▸ **Work order**:
In the records that follow, locate every line with "computer" and extract it.

▸ **Excerpted records**:
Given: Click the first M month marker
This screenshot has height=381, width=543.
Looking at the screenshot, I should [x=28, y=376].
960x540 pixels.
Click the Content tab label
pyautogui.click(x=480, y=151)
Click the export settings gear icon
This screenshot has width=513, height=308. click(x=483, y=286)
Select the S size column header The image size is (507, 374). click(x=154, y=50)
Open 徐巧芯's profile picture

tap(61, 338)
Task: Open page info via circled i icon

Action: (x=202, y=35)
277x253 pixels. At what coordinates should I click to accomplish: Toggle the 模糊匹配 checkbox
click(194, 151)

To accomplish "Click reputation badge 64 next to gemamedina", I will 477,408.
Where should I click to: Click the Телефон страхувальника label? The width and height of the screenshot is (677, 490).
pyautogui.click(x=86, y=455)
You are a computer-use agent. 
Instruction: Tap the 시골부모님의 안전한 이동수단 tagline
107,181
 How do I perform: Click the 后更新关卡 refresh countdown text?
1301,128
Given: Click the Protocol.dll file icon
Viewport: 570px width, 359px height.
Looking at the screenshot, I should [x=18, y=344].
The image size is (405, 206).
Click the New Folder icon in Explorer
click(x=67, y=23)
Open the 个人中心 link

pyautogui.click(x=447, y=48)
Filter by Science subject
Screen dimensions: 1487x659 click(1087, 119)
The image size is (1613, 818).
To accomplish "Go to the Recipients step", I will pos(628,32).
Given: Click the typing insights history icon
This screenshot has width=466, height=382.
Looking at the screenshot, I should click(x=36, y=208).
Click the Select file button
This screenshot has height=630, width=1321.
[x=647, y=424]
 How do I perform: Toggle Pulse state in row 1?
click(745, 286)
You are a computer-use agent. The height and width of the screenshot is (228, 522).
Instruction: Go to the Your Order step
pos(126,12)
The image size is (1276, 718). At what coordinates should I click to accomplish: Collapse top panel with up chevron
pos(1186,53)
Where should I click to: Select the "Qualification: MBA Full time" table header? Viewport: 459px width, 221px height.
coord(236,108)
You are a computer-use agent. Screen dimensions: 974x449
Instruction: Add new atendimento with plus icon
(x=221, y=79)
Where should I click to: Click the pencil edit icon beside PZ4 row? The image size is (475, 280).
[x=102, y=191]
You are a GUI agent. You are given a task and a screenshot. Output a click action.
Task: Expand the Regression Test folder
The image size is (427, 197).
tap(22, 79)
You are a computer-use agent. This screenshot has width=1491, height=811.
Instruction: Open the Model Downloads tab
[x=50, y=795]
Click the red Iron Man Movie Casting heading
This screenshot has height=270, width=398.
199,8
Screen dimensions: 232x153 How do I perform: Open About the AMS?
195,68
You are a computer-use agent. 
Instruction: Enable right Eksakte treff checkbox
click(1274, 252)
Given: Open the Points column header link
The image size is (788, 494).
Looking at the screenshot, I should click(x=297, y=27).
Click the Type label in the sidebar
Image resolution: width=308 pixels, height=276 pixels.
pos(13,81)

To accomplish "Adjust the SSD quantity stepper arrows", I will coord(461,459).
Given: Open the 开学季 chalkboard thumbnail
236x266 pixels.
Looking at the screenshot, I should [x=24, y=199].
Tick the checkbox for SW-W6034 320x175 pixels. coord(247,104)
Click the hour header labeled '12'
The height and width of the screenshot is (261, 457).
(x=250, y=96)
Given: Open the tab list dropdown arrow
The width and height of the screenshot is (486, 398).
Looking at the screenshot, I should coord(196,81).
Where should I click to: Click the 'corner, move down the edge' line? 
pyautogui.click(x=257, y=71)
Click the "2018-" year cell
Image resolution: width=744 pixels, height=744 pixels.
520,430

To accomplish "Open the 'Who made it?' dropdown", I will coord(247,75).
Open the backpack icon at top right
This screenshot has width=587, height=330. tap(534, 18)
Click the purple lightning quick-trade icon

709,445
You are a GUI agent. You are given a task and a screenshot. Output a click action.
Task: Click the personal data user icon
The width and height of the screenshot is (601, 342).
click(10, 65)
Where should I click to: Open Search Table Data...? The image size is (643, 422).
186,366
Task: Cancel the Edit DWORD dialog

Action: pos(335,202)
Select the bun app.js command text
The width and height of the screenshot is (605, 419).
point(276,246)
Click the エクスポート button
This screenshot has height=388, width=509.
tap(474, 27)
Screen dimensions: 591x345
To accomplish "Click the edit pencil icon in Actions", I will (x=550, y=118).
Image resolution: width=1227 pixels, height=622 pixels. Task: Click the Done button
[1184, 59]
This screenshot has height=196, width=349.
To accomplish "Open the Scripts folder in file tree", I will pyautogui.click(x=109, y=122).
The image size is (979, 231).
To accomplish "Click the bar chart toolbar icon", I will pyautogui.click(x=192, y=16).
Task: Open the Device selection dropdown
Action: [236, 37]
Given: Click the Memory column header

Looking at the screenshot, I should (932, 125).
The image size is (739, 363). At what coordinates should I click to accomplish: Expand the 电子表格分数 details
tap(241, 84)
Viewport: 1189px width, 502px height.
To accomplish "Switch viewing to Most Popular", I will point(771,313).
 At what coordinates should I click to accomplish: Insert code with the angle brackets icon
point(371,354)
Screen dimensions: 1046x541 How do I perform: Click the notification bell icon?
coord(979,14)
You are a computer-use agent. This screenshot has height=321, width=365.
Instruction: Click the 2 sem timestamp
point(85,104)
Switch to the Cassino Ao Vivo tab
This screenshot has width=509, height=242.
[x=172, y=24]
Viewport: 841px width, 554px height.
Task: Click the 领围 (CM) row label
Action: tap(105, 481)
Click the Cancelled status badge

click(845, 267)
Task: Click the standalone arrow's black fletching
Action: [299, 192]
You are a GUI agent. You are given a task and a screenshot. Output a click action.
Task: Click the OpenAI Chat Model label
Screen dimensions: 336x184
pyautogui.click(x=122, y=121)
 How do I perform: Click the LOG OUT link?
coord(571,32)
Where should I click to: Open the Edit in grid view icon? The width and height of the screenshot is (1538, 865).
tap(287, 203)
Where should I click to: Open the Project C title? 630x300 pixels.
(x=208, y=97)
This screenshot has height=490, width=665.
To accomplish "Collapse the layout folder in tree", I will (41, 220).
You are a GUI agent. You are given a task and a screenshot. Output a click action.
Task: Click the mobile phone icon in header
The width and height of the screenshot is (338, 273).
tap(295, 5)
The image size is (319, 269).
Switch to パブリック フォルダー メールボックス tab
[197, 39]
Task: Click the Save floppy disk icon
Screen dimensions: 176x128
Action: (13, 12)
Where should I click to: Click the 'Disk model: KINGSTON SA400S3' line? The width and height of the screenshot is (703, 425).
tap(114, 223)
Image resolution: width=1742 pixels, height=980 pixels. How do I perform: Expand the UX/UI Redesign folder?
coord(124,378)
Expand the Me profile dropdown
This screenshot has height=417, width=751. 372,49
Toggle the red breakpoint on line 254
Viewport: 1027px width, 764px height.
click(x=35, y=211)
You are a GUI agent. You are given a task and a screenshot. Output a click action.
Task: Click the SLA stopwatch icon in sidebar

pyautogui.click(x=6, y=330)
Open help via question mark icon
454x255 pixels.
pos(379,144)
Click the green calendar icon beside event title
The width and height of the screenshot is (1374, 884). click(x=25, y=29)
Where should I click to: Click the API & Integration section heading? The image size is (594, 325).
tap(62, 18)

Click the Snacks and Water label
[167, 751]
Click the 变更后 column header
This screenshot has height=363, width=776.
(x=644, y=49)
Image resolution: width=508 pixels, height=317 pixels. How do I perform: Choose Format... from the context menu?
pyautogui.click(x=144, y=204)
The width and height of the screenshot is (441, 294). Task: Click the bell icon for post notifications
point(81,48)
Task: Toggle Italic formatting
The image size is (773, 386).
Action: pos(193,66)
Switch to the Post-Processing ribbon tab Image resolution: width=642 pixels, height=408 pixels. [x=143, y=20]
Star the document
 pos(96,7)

▸ **Solution to this exercise**:
You are a computer-use agent. 
You are a computer-use agent. The height and width of the screenshot is (228, 522).
You are a computer-use agent. Screen dimensions: 974x449
You are a computer-use agent. This screenshot has width=1491, height=811.
You are a computer-use agent. 
You are a computer-use agent. This screenshot has height=321, width=365.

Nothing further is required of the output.